Pendant la traversée, tout le monde fumait, et mille spirales bleuâtres allaient se rejoindre à la noire vapeur du tuyau ; le bateau, très-chargé sur le pont et nullement lesté dans la cale, tanguait horriblement, et si le voyage eût duré un quart d’heure de plus, il y aurait eu des cas de mal de mer, bien que l’eau fût unie comme une glace.

Enfin le Bangor, c’est le nom de cet affreux sabot, se rangea contre la jetée de pierre, déplaçant une flottille de caïques, et nous mîmes pied à terre.

Ce que l’on pourrait appeler le port de Kadi-Keuï, si ce mot n’était trop ambitieux, est bordé de cafés turcs, arméniens et grecs, toujours remplis d’un monde bigarré. Les Pérotes et les Grecs boivent de grands verres d’eau blanchie de raki, l’absinthe locale ; les musulmans avalent à petites gorgées du café trouble ; Pérotes, Grecs et Turcs, font, sans dissidence, ronfler l’eau de rose dans la carafe de cristal des narghiléhs, et le cri polyglotte « du feu ! » domine le sourd bourdonnement des conversations.

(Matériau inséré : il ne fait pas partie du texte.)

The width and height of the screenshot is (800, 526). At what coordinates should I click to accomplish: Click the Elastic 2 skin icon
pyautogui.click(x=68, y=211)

Rien n’est plus agréable que d’aspirer la vapeur du tombaki sur le divan extérieur d’un de ces cafés en voyant bleuir au loin devant soi, sur la rive d’Europe, les murailles crénelées du sérail, les maisons de Psammathia et les massives constructions du château des Sept Tours ; mais ce n’était pas pour jouir de ce spectacle que j’étais venu à Kadi-Keuï.